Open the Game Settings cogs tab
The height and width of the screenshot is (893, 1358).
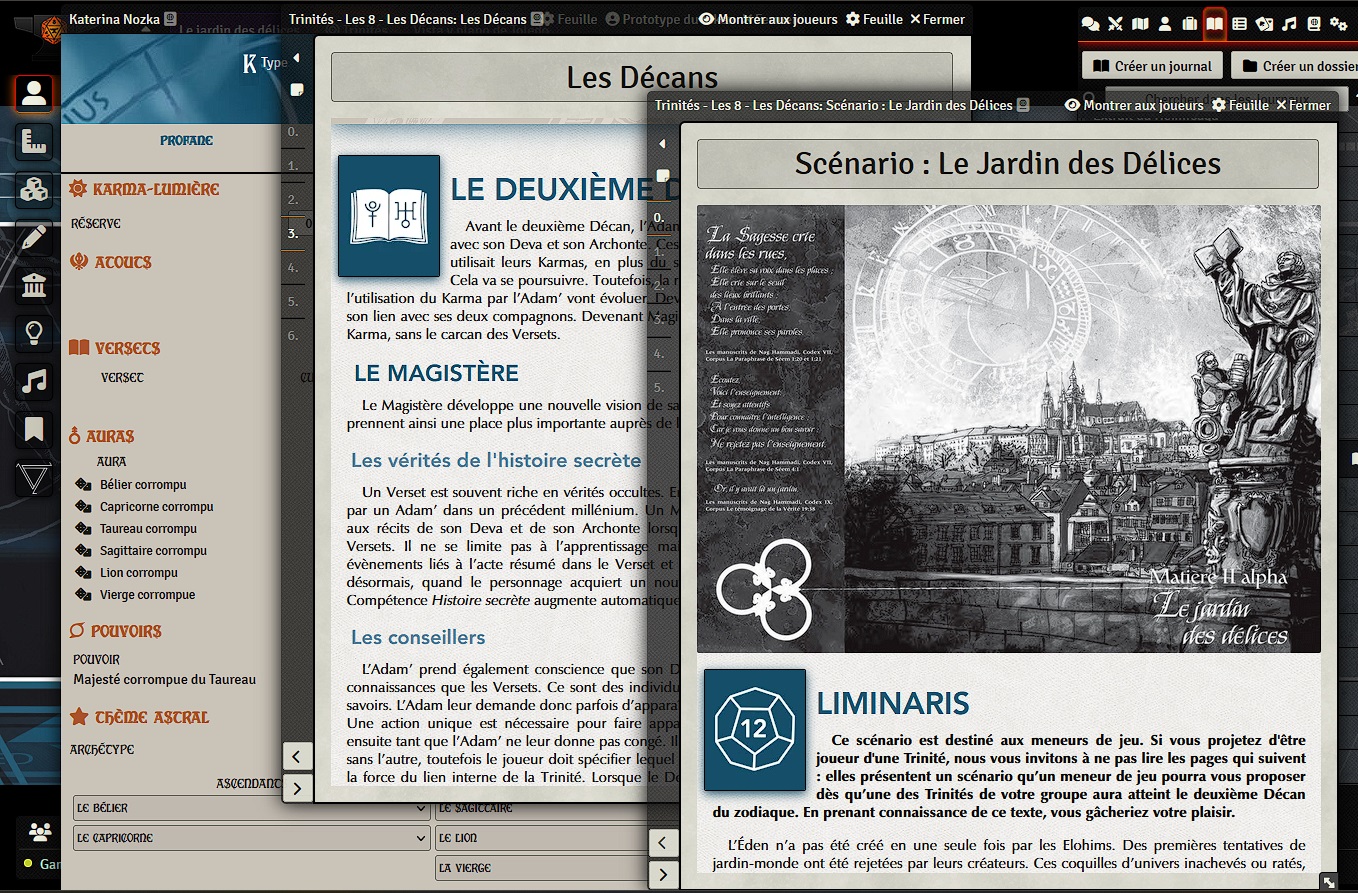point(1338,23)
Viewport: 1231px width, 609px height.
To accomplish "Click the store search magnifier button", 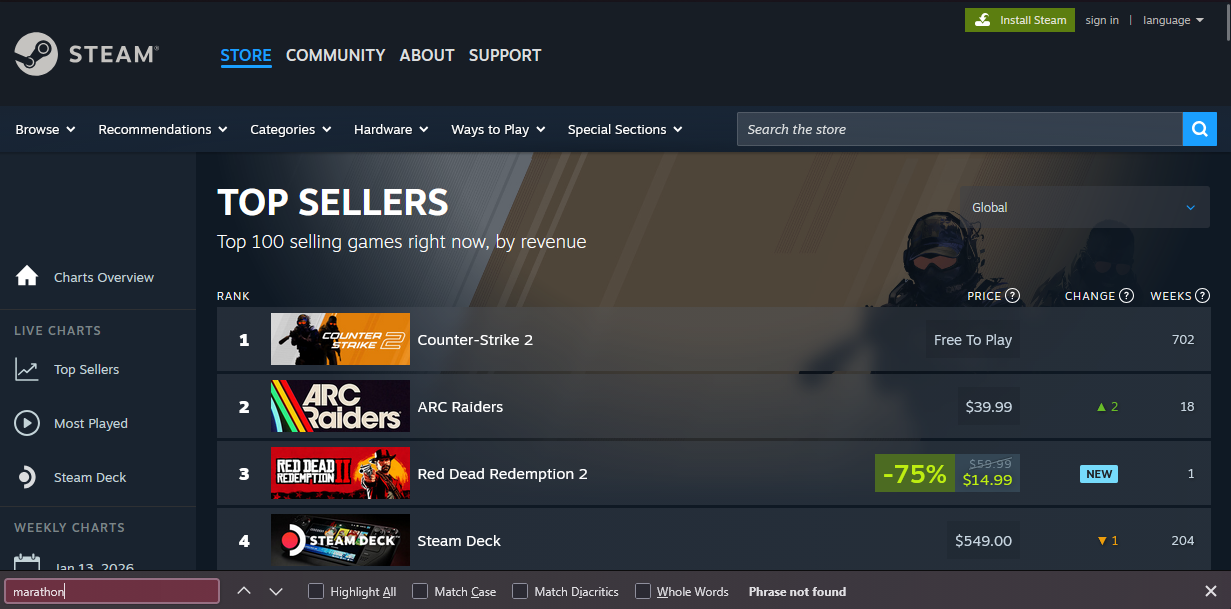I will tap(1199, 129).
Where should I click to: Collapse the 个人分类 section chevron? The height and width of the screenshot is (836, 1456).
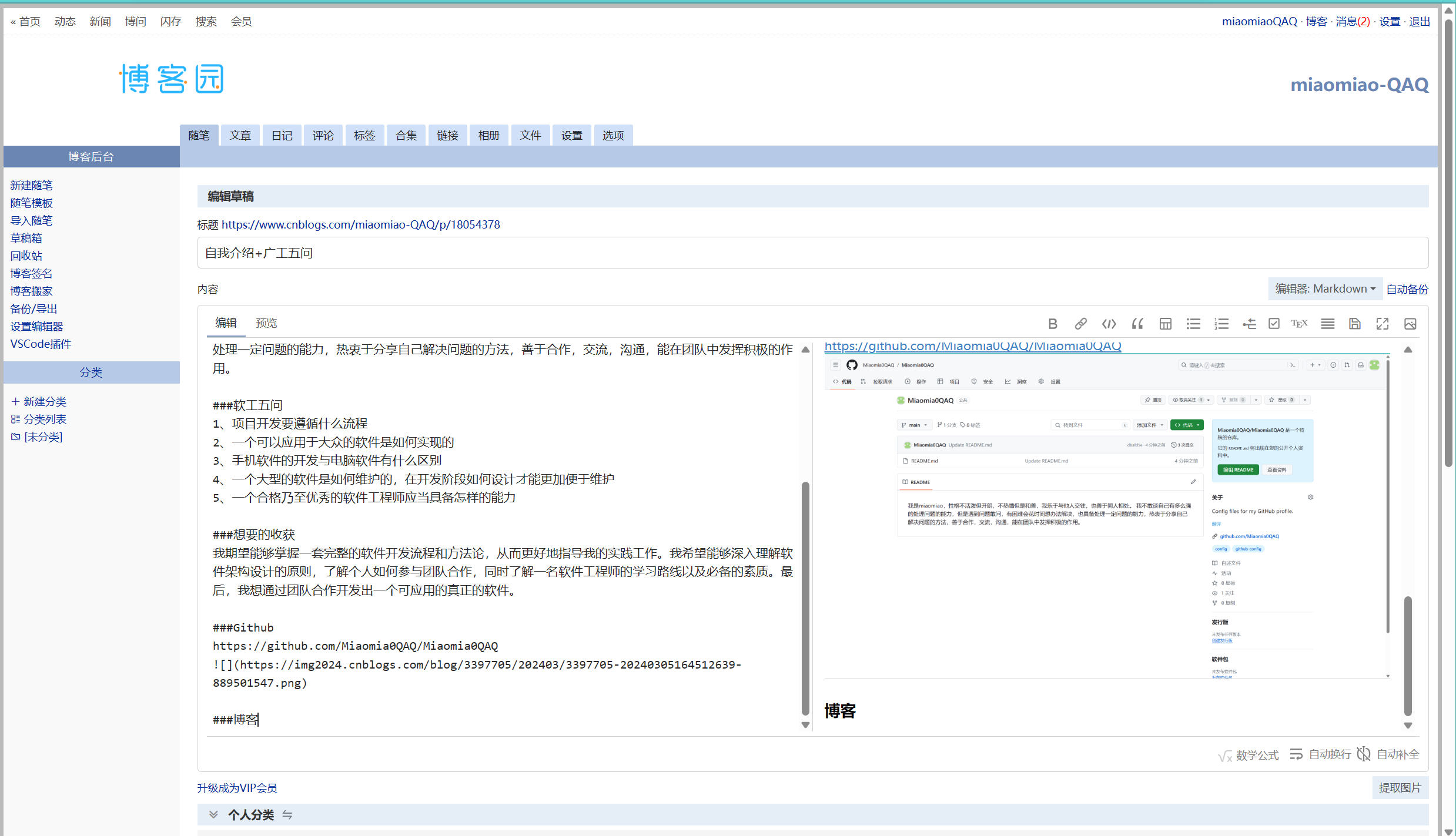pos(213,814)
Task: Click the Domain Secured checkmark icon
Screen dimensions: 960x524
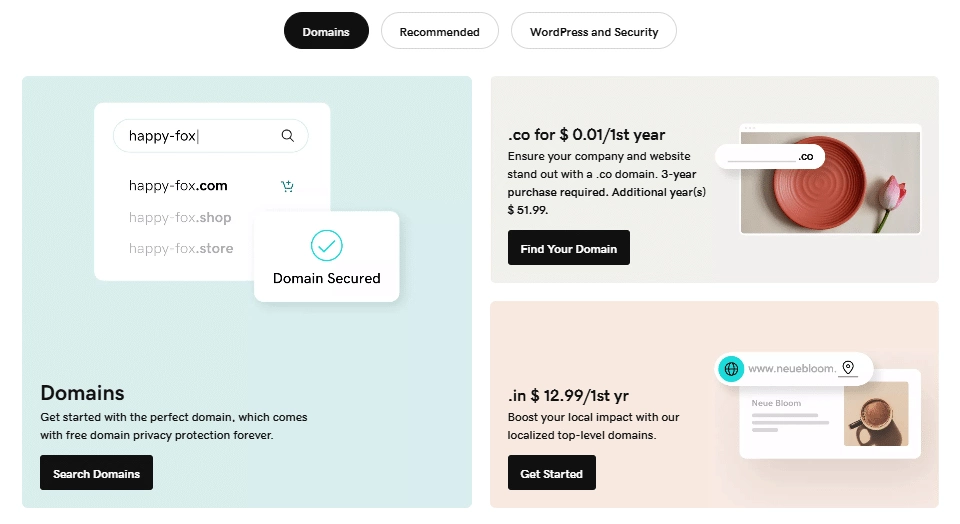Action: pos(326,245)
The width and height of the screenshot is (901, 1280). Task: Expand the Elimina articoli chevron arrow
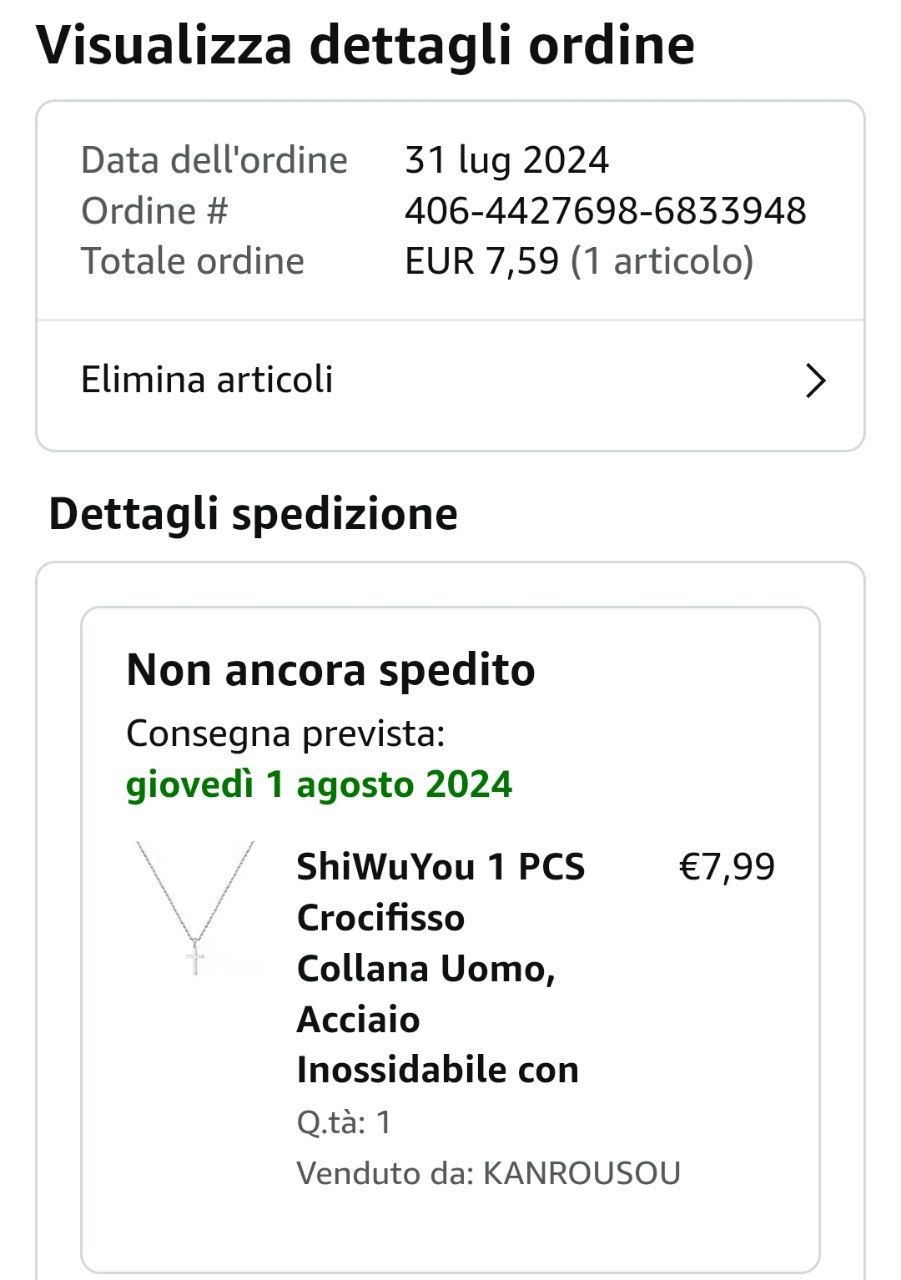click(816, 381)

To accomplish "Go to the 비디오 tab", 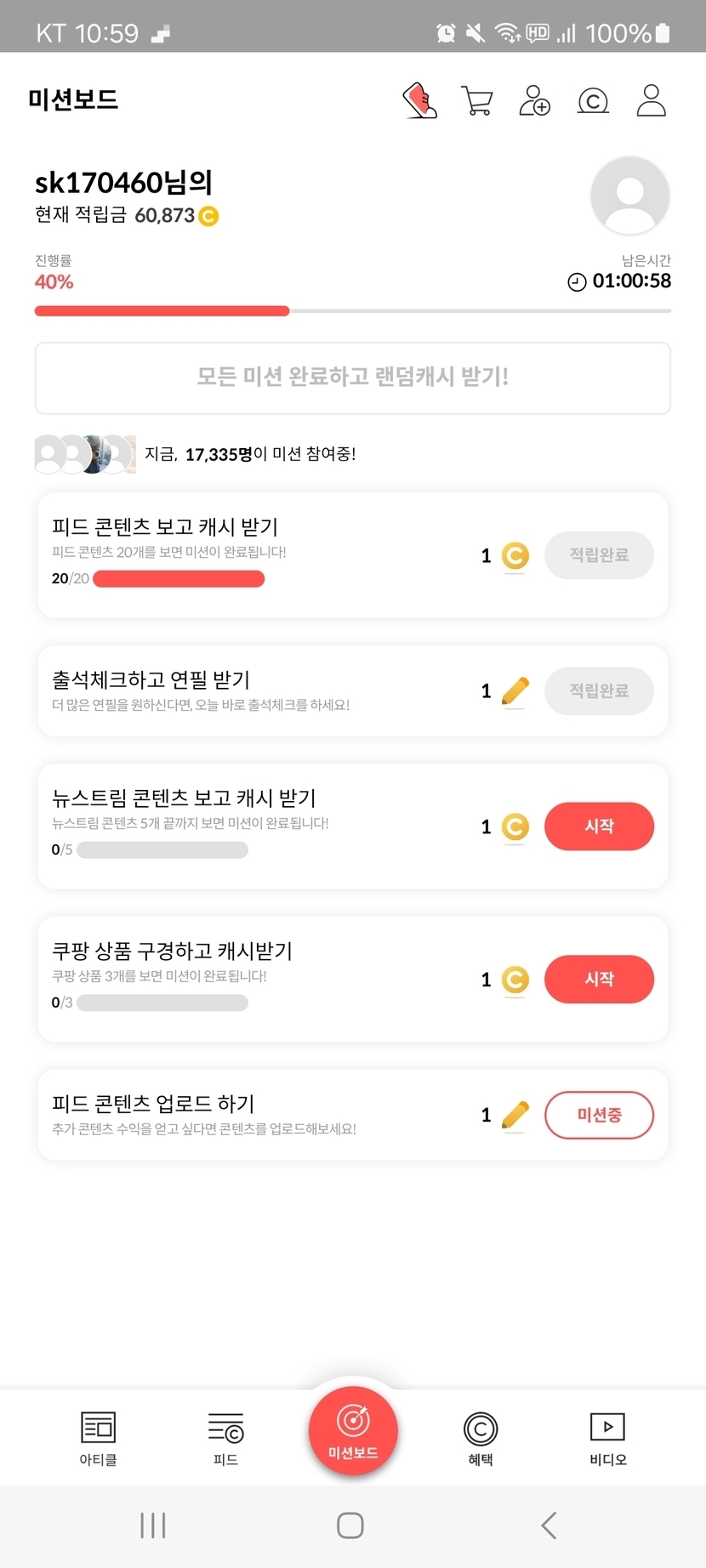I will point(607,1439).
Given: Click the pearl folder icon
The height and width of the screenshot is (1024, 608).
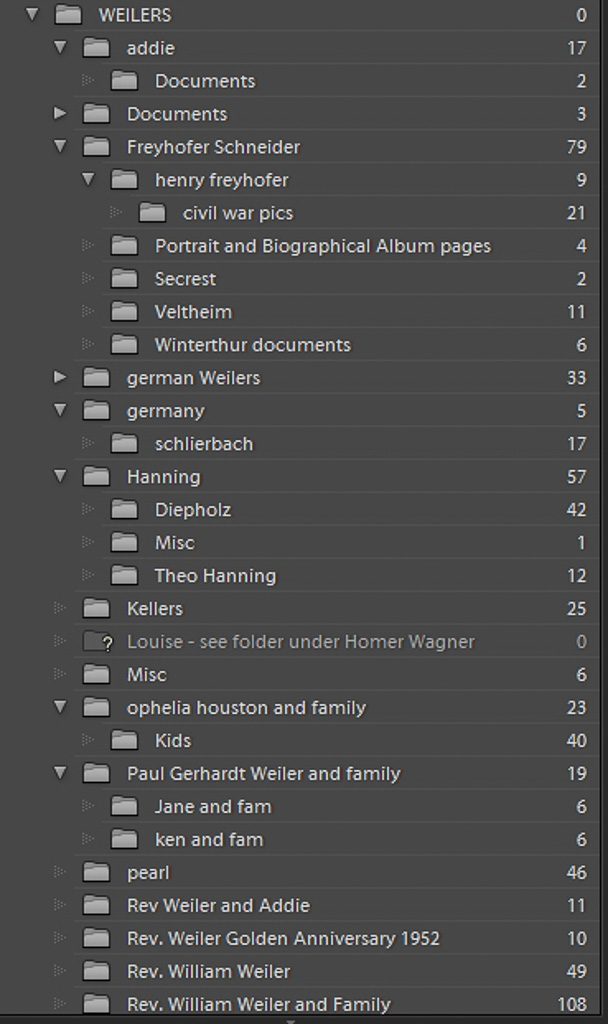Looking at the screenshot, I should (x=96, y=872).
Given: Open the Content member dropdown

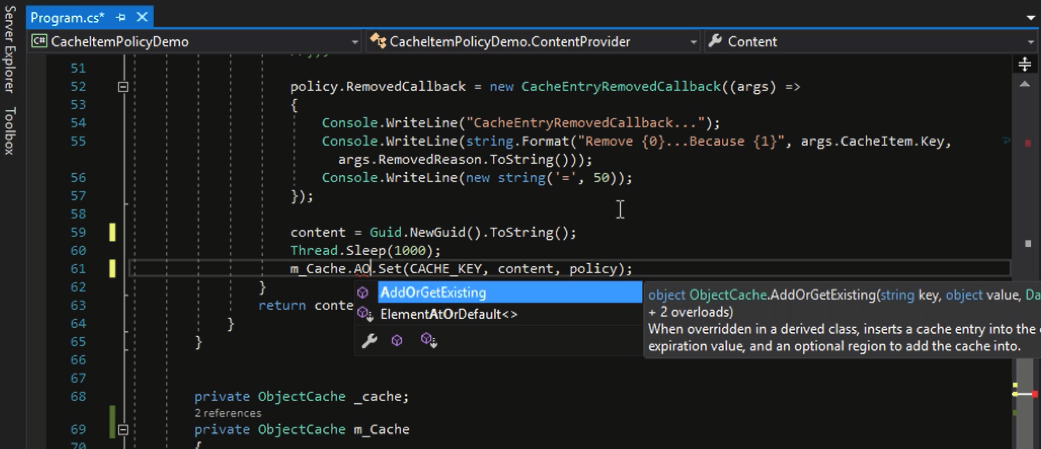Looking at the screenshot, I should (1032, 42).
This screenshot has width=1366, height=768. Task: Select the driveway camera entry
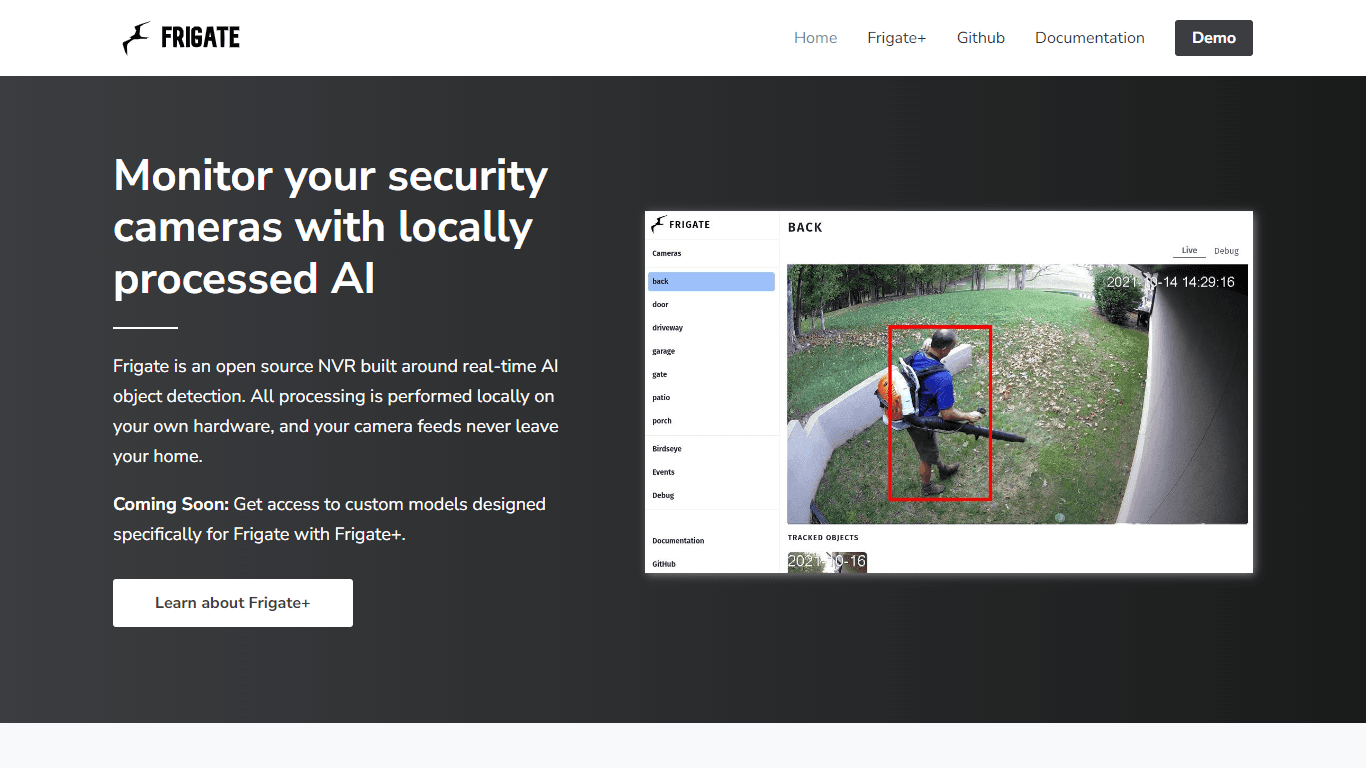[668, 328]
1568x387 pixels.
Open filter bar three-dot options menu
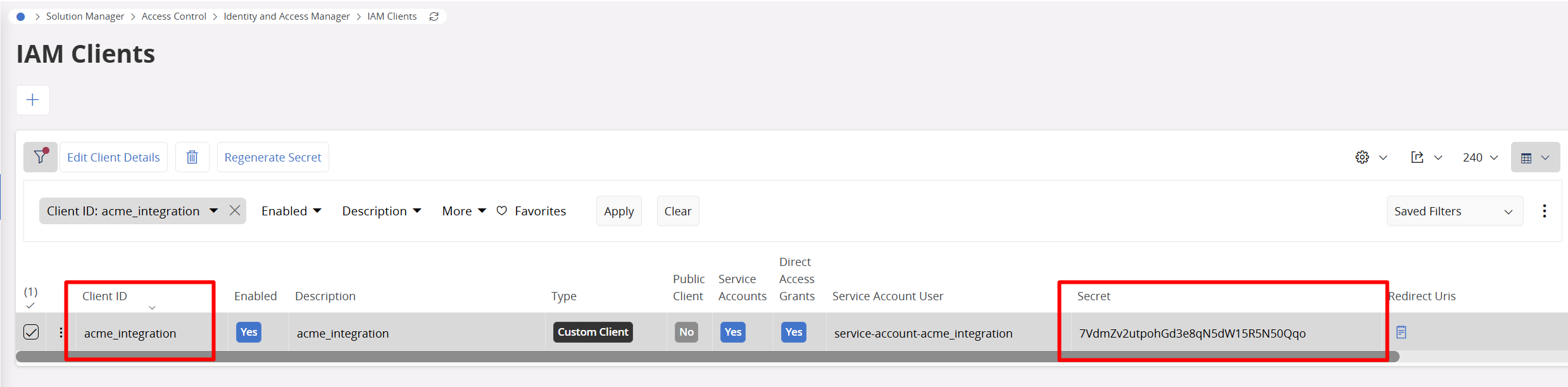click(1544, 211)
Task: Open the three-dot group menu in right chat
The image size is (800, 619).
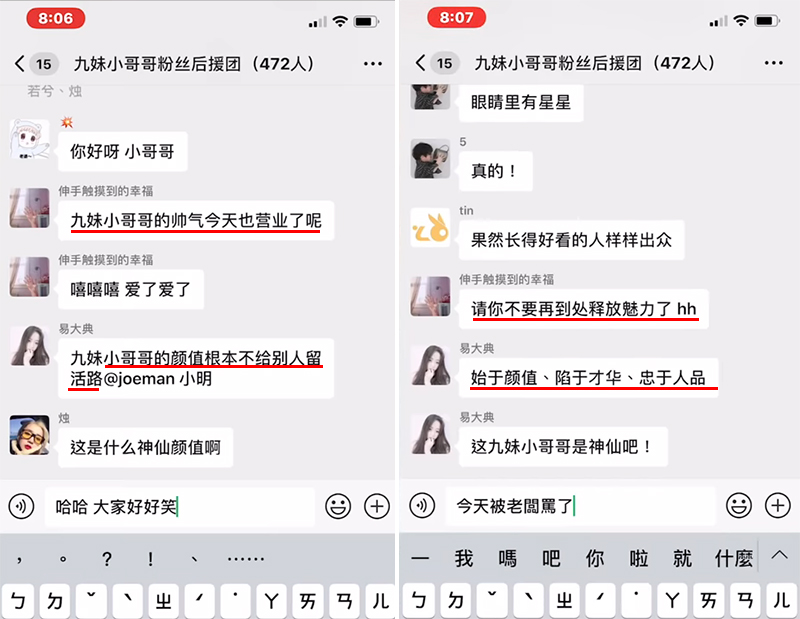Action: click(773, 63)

---*---

Written instruction » Rewrite the lines from the one containing "This screenshot has" through the last line. Switch every "three-dot" to "ellipsis", change nothing else, and leave out the pictures.

Task answer »
This screenshot has width=1366, height=768. Task: Select the driveway camera entry
[668, 328]
1568x387 pixels.
Open filter bar ellipsis options menu
click(1544, 211)
Task: Open the ellipsis group menu in right chat
The image size is (800, 619).
Action: click(773, 63)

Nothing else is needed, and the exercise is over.